What happened to her, and what was going on behind the scenes of her unusual life? Presented with an archive of footage, you have the opportunity to comb through it all and try to find out. You’ll watch these three fictional movies out of order, piecing them gradually together, flitting between clips by highlighting a face or an object, which will then take you to another clip in which it appears. You can rewind and take screenshots to remind you of important moments, and I was writing down off-camera comments in a notebook.Immortality is an extraordinary thing, a documentation of a fictional film career replete with period detail. You will believe that you are rifling through real rushes from unreleased films, seeing real actors and directors and crews working the magic that creates cinema.

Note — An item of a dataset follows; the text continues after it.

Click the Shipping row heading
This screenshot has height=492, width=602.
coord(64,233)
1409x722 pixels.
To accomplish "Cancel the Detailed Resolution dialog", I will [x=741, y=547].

And hidden within this footage is a mystery so elegant and compelling that it can unfold naturally from any individual player’s investigations – no matter which clips you see first, or which character arouses your suspicions, or where your biases lie. The clips – hours’ worth of fascinatingly convincing takes and behind-the-scenes footage from movies that never were – are like petals that gradually fall to reveal an astonishing thing at the centre. With that match-cut magic, you can follow tempting rose-petal trails of motifs – an apple, a snake, a key – through time, through three different films, tracing the connections between them.

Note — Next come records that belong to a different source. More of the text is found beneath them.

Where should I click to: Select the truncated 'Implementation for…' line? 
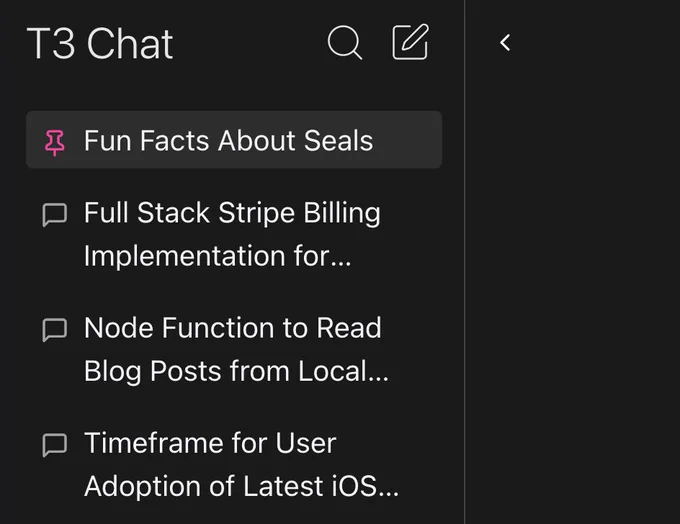pyautogui.click(x=217, y=256)
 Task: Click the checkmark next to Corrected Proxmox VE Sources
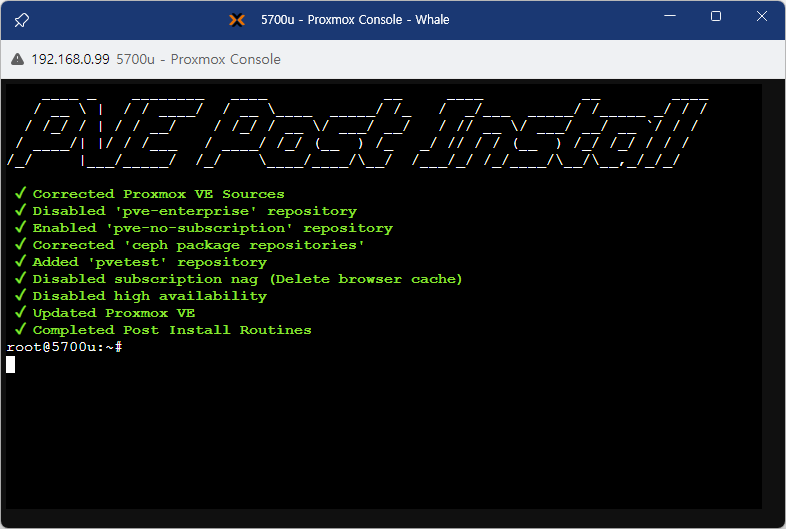click(x=19, y=194)
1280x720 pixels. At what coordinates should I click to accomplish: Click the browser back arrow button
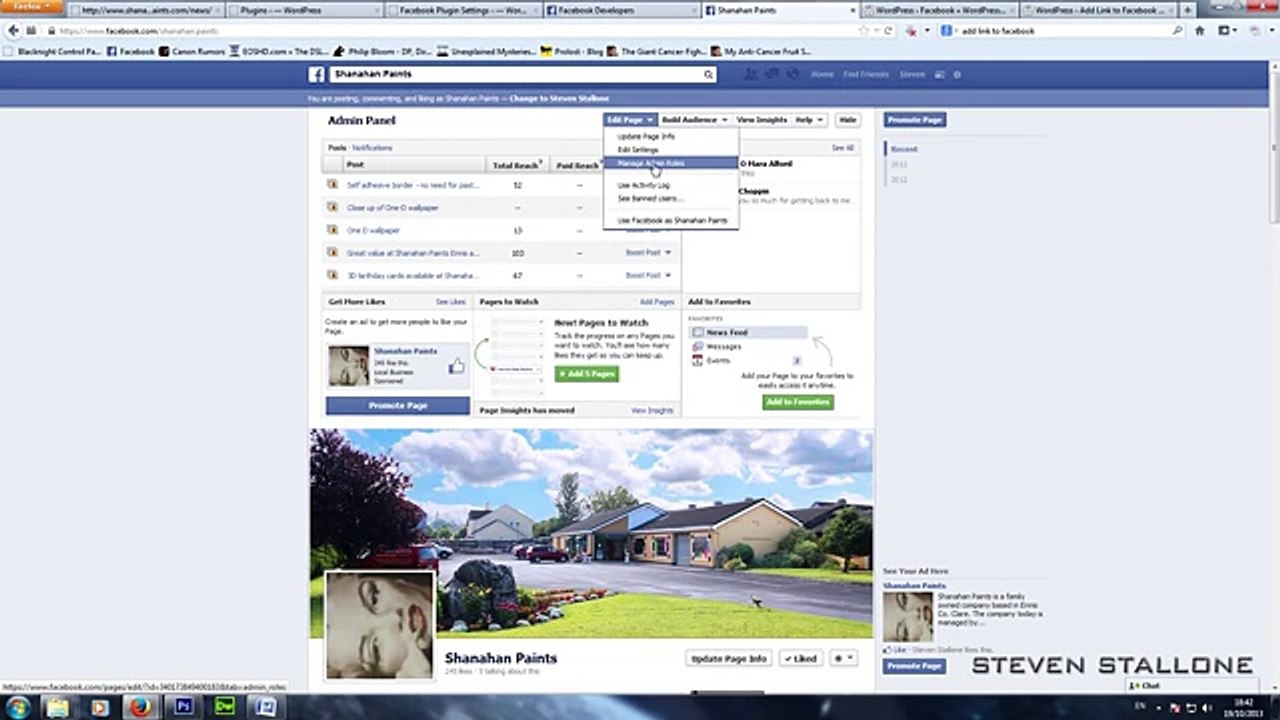click(14, 31)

The sheer craft of it, the planning, is staggering. I can’t understand how it’s possible to engineer an emerging story like this, and yet this is the third time that developer Sam Barlow has pulled it off, after the excellent Her Story and Telling Lies. This game, comprising three entire interactive films, is the most ambitious of the three – and also the hardest to like, unafraid to risk boring you with hours of seemingly inconsequential video and reluctant to help you along the way to uncovering its secrets. Lovers of cinema history – like Barlow himself, and his co-creators – will find a panoply of references and details to marvel at in these fictional films, but if you’re just here for the mystery then it takes a long time to start to unfold.

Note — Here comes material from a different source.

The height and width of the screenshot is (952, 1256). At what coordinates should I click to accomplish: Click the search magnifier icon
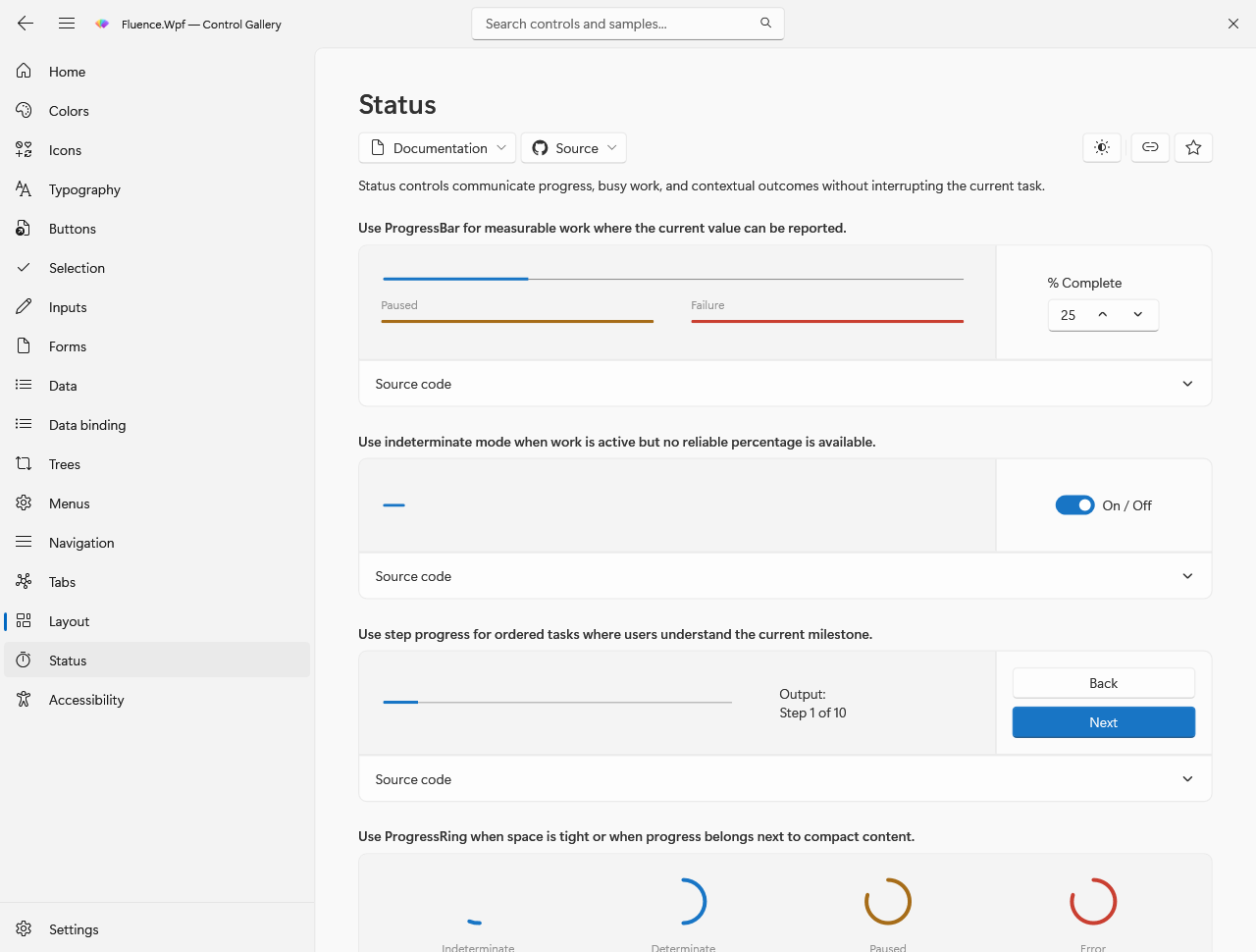click(765, 23)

Everyone involved in Immortality deserves praise for what has emerged here, a self-contained cinephile universe – not least the performers, who are all operating on at least two layers, actors playing actors playing roles. It’s impossible to delve into the deeper themes of the game without ruining its gracefully unfurling layers, but it has a lot to say about how films are made: the human cost behind them, image and identity, youth and sexuality, the drive to create something new and modern and the price of living for ever on screen.
I became lost in this archive, jumping from film to film, scene to scene, following threads, losing track of time. There are things I saw before the end credits rolled that others won’t have come across, and mysteries that remain because I never unearthed the relevant footage. But I didn’t want to go back to fill in the gaps, because my experience with this game felt so personal; I came away from it with a different story than the next person who’ll play. It is confounding and mysterious, but also spellbinding. I have never seen – or played – anything like it. It’s not a game that everyone will love, but I do think it’s one that everyone should play.
Immortality is out now; £15.49 (or included with Xbox Game Pass)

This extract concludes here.